Jim Boeheim has been a student, basketball player, team captain and coach at Syracuse, beginning in 1962.

As a player, he teamed with Dave Bing to lead Syracuse to the school's second-ever NCAA Tournament berth. As a coach, he's taken his alma mater to nine Big East regular-season championships, five Big East Tournament titles and 28 NCAA Tournament appearances while advancing to three national title games during three different decades, defeating Kansas for the school's only crown in 2003.

Only Duke's Mike Krzyzewski has more career wins than Boeheim, who earned his 880th win two years ago, surpassing North Carolina's Dean Smith for most career wins at one school.

Syracuse, ranked No. 2, is one of three undefeated teams in the country at 17-0.

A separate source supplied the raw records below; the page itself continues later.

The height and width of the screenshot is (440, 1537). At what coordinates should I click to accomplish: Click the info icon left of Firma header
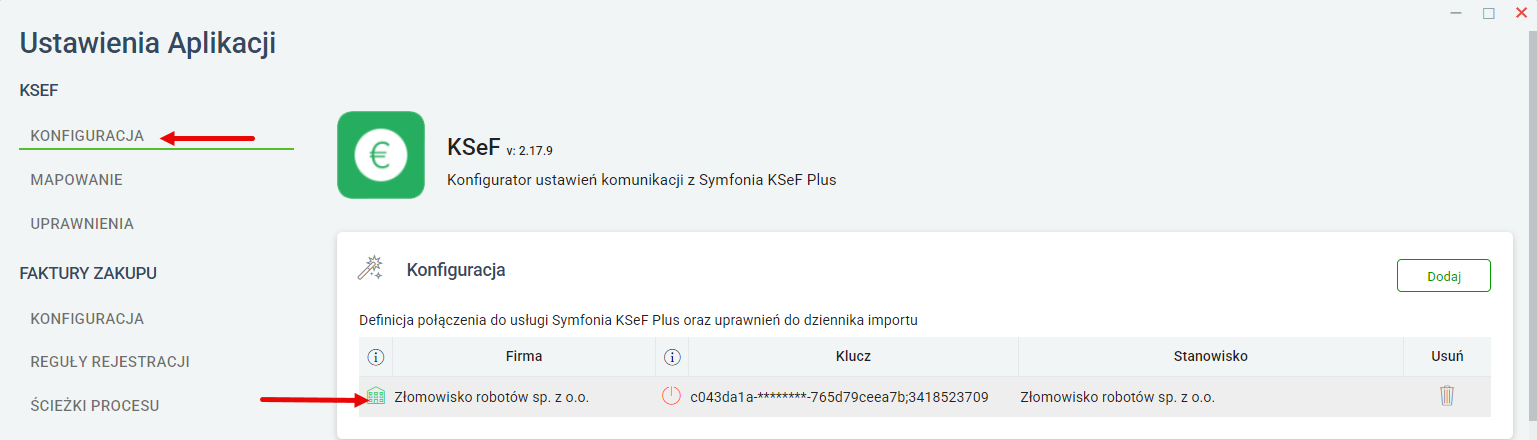point(376,356)
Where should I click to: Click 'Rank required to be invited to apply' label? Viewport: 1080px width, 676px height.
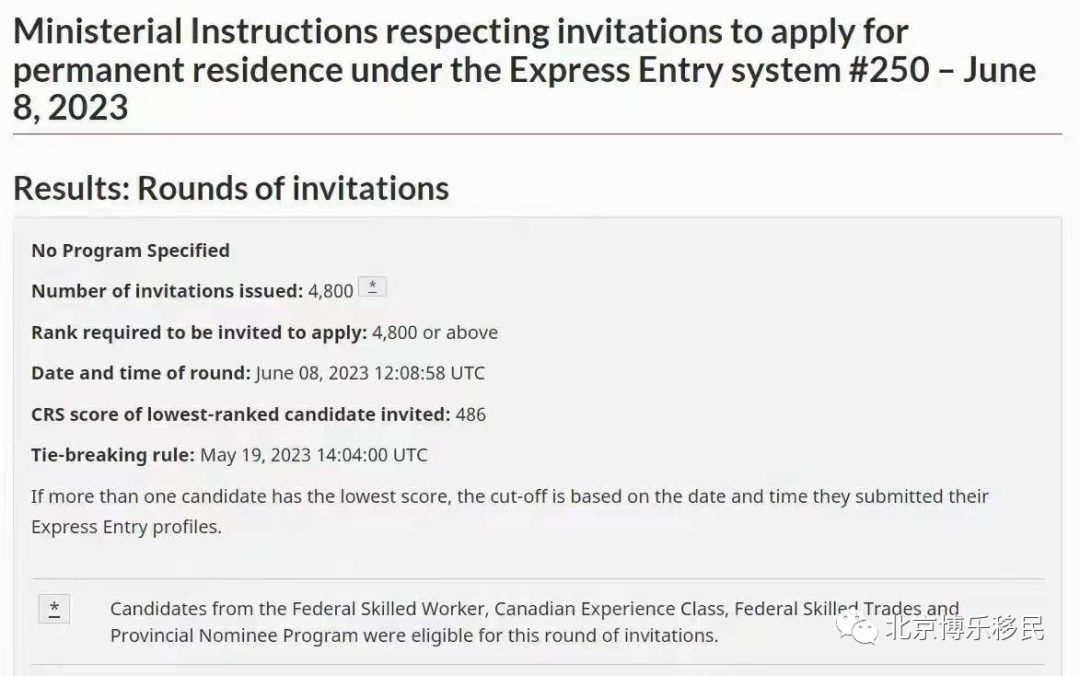tap(199, 332)
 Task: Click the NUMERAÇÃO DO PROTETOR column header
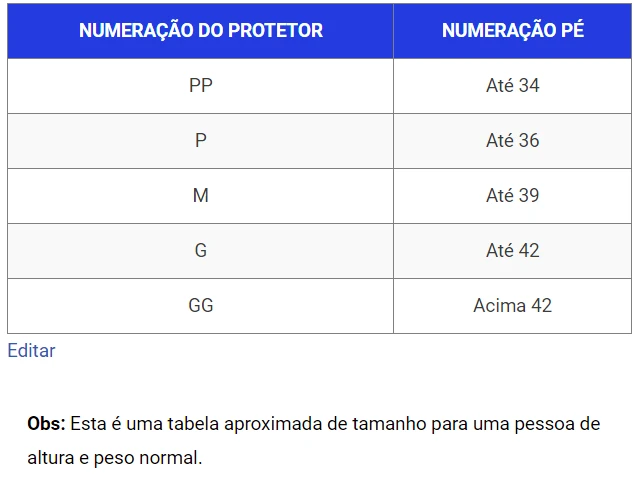click(x=201, y=30)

Here are some numbers that Boeheim isn't so proud of: He's only 4-10 against Pitt coach Jamie Dixon, who faces Boeheim at 4 p.m. Saturday at Carrier Dome in a renewal of their Big East rivalry that shifted to the ACC this season.

“We've had big games with Pitt every year,” Boeheim said. “They were the best team in the Big East, wins and losses, for the last 10 years, and we were second.”

Coincidentally, Pitt and Syracuse — the new kids on the block in the ACC — are the only remaining undefeated teams in conference play with identical 4-0 records.

Duke was picked as ACC preseason favorite by the media. Syracuse was selected No. 2 and Pitt sixth.

“It's early, it's four games,” said Dixon, whose team is 16-1 overall. “We obviously weren't picked to win the league. I don't think Syracuse was. I don't think they anticipated us being at the bottom of the league (but), I don't think they anticipated us being at the top.”

“We knew we were coming from a great league,” Boeheim said. “We both knew that (Pitt and Syracuse). Players know it, coaches know it. Pittsburgh's been tremendous for years. No one should be surprised where they are.”

Asked to describe the Pitt-Syracuse rivalry, Boeheim replied, “Rivalries are when you have good games. You have two good teams and you have good games. That's what happened over the last 10-15 years with Pittsburgh and Syracuse. Every time we play Pittsburgh it's a big game, and it's a big game this year.”

Last season, Syracuse was a surprise Final Four entrant, losing to Michigan in the national semifinals.

This season, Boeheim is coaching yet another team, led by senior C.J. Fair, with the potential to make a deep tournament run.

“We've played good when we had to,” Boeheim said. “When we've been in tough spots, we've played really well, and we've played well down the stretch in games. That's been the difference.”

Coaching — and winning big — at Syracuse gives Boeheim a deeper appreciation for his accomplishments, which include 937 career wins.

“For me, Syracuse was the right fit,” said Boeheim, 69. “I came here as a walk-on. I was an assistant coach here. If coaches find the right fit, they'll stay. More and more coaches are settling in if they get a good situation. Mike Krzyzewski found his place at Duke. Billy Donovan at Florida found the right place for him. Bo Ryan at Wisconsin. Tom Izzo at Michigan State.

“You can still find a good situation that's comfortable for you, and you stay there.”

Is Dixon, now in his 11th season with nearly 300 career wins, that guy at Pitt?

“Absolutely,” Boeheim said. “He's found a great place and built a tremendous program. I see him coaching at Pittsburgh a long time.”